**SUPPLIED MATERIAL:**
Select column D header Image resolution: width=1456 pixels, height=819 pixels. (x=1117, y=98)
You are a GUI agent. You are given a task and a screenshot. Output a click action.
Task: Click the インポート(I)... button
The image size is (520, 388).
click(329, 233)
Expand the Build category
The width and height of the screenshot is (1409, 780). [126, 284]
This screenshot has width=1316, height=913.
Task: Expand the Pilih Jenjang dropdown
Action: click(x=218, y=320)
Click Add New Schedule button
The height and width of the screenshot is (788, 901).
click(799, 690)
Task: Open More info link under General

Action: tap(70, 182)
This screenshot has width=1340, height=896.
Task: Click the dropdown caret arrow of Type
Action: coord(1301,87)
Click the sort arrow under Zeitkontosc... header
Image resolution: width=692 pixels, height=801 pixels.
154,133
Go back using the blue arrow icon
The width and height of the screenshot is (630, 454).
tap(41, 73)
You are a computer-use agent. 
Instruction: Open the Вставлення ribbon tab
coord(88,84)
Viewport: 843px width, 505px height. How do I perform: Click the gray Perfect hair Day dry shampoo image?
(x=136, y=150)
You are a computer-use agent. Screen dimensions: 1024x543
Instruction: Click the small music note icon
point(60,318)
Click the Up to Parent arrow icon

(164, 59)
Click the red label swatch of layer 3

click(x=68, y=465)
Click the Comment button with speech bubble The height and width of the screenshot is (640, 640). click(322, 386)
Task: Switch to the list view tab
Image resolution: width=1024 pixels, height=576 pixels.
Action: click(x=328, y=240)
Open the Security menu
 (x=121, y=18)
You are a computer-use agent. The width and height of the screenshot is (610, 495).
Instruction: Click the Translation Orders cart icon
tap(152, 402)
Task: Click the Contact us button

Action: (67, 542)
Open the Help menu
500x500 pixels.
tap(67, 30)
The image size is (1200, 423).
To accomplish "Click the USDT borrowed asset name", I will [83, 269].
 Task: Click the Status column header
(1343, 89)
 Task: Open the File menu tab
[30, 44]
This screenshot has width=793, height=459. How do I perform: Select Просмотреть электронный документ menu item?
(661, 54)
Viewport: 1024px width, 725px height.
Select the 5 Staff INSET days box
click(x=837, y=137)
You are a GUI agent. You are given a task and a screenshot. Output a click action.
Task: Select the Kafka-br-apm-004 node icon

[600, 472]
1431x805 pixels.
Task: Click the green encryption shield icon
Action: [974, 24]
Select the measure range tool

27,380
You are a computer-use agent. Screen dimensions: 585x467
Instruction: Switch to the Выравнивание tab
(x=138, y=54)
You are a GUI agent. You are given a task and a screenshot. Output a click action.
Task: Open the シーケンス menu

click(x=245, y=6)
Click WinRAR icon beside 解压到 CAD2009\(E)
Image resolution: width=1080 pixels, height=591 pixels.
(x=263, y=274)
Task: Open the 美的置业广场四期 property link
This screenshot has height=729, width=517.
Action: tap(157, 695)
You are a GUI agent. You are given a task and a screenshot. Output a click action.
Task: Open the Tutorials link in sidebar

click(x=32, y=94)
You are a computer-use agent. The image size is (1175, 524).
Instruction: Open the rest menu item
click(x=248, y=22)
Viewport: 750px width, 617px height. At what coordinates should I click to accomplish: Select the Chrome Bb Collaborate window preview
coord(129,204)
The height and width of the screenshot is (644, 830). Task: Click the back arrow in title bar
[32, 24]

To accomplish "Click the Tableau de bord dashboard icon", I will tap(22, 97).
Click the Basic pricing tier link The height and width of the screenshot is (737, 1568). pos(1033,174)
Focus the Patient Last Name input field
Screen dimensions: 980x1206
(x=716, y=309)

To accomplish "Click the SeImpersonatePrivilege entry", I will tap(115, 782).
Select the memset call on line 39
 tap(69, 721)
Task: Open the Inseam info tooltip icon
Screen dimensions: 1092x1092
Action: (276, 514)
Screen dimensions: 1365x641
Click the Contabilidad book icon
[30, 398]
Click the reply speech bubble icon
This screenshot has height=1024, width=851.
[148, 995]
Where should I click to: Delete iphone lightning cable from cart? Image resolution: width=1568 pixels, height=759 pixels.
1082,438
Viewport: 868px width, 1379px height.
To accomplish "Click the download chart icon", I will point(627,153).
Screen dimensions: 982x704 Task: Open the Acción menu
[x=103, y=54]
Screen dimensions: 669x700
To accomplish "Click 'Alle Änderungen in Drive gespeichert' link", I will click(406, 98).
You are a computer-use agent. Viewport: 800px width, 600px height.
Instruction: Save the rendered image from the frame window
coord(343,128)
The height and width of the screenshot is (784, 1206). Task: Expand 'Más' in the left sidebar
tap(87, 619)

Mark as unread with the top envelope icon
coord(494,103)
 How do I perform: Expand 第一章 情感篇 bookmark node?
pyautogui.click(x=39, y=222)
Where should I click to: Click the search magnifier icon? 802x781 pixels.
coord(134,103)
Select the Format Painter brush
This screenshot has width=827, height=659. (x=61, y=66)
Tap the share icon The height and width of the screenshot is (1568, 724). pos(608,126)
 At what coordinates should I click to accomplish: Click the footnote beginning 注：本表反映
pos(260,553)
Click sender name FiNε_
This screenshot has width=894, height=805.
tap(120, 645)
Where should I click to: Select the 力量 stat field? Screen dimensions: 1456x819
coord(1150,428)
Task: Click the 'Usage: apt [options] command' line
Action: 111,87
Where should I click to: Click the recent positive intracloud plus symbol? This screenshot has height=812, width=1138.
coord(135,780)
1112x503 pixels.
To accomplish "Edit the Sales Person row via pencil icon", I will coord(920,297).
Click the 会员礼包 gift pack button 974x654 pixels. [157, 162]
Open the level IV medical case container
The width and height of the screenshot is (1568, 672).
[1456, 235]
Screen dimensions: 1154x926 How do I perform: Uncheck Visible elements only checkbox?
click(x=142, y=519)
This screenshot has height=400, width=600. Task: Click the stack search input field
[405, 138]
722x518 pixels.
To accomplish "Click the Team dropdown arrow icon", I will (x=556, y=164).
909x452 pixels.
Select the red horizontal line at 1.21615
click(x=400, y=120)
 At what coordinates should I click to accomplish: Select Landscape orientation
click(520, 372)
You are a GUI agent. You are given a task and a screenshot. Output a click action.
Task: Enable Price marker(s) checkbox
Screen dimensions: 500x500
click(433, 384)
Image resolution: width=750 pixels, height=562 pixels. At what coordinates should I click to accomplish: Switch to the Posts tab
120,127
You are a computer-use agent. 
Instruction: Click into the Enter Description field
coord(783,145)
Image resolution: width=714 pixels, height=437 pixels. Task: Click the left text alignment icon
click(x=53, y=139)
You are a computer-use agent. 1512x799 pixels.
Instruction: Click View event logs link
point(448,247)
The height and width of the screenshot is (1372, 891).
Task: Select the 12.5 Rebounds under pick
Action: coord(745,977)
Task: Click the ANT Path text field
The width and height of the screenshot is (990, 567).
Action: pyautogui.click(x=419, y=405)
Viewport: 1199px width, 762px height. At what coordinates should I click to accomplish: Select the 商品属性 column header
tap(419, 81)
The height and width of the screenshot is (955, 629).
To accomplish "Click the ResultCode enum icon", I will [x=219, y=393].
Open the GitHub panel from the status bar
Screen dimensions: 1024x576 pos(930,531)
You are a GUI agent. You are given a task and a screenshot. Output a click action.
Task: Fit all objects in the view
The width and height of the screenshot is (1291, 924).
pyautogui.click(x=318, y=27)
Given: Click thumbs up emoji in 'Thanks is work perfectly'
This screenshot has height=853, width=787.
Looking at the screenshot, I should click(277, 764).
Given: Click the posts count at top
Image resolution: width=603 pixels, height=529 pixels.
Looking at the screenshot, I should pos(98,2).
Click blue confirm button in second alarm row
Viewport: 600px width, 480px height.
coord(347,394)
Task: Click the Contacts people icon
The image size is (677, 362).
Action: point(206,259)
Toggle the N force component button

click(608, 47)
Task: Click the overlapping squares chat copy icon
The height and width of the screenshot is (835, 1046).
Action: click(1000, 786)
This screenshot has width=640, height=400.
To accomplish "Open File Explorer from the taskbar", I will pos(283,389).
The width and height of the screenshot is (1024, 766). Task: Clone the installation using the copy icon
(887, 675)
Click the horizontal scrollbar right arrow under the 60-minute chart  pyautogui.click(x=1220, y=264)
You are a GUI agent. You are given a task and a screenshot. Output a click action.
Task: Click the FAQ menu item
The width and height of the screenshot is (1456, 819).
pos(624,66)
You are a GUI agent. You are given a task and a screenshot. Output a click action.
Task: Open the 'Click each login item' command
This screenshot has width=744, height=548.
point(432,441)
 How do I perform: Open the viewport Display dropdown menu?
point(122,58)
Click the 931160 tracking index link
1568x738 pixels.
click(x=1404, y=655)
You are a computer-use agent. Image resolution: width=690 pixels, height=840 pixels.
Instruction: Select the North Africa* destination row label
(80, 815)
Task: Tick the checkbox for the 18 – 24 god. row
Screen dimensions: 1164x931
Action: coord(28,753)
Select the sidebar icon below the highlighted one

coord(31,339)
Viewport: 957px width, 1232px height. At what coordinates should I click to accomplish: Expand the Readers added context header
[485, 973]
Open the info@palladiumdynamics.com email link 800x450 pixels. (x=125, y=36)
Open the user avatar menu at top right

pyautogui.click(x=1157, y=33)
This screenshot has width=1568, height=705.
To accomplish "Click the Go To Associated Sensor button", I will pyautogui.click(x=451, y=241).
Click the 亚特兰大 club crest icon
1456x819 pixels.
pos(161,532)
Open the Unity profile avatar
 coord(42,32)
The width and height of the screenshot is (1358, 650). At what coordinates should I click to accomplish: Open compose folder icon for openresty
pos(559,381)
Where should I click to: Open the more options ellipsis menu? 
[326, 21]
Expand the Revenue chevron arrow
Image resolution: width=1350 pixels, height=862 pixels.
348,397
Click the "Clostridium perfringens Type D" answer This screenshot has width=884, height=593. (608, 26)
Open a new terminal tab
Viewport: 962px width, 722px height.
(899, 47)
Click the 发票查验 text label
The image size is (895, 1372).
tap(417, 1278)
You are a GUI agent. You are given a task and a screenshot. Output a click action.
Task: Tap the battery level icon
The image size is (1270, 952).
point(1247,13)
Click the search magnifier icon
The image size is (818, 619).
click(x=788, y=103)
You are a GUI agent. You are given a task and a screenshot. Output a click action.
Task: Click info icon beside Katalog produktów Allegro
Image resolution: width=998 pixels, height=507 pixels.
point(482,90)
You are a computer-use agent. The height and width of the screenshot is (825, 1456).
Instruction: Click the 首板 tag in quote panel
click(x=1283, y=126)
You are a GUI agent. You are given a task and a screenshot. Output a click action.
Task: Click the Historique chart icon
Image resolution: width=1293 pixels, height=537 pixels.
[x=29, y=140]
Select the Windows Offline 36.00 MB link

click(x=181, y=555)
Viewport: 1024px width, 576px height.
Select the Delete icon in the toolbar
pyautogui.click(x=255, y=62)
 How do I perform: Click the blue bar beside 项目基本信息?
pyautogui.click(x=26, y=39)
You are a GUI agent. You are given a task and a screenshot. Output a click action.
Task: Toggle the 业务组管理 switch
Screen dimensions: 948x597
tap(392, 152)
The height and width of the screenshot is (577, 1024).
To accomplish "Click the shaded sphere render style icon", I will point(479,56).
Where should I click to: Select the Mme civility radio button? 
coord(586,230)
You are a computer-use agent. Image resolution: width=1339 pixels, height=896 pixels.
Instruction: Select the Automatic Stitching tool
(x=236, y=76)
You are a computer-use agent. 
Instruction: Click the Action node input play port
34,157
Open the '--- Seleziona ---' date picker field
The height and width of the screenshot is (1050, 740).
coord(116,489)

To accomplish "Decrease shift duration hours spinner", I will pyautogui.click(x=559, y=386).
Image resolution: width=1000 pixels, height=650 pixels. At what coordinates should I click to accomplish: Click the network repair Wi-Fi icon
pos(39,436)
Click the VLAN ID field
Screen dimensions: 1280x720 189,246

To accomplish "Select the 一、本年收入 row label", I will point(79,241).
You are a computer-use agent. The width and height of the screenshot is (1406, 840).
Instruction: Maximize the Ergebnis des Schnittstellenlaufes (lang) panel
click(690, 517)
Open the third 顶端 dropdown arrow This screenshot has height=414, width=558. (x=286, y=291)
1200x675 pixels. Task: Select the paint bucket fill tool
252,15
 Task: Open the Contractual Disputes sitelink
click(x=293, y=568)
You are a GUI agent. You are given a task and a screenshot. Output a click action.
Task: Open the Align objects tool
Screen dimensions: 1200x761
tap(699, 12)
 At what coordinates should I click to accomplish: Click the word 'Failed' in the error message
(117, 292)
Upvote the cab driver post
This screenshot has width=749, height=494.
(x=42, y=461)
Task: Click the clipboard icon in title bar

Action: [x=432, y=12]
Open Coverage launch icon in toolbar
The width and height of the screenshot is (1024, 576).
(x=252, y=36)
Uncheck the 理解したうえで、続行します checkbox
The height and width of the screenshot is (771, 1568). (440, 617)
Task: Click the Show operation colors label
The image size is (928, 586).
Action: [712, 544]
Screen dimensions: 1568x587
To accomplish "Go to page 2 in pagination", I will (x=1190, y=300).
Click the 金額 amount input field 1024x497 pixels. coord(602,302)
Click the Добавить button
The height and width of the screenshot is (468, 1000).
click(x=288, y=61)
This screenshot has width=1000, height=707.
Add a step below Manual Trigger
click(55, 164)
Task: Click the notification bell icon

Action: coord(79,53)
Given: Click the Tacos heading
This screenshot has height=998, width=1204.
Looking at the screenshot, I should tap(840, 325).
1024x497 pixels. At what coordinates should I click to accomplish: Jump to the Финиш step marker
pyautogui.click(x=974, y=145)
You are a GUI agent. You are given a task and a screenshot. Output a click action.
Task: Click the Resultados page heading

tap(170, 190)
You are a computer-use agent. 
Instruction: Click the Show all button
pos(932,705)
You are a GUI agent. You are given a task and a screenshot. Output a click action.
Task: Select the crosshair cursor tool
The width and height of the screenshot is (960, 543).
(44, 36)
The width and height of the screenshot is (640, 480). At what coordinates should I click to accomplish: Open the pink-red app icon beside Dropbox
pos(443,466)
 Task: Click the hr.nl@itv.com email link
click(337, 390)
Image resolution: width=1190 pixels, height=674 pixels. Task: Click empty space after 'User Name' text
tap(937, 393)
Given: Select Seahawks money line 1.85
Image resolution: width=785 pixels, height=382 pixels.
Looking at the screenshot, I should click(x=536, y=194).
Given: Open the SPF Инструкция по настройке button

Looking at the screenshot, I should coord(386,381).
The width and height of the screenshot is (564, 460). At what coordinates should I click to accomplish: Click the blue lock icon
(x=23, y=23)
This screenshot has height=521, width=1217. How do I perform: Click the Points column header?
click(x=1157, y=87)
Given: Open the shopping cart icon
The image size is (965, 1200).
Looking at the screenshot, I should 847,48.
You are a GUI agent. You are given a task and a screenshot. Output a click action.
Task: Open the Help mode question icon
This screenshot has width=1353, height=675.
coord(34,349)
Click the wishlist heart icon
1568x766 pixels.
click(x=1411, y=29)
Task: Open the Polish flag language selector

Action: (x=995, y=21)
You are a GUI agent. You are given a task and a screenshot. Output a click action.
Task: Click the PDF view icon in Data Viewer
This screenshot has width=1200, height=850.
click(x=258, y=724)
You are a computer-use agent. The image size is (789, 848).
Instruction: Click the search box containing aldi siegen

**TASK STATEMENT:** Retype exactly the span of lines from the one with "Mark as unread with the top envelope icon" through the one with "Tap the share"; include both ends and omit the rest of the material.

**REPLY:**
Mark as unread with the top envelope icon
coord(494,103)
 How do I perform: Expand 第一章 情感篇 bookmark node?
pyautogui.click(x=39, y=222)
Where should I click to: Click the search magnifier icon? 802x781 pixels.
coord(134,103)
Select the Format Painter brush
This screenshot has width=827, height=659. (x=61, y=66)
Tap the share icon The height and width of the screenshot is (1568, 724). pos(608,126)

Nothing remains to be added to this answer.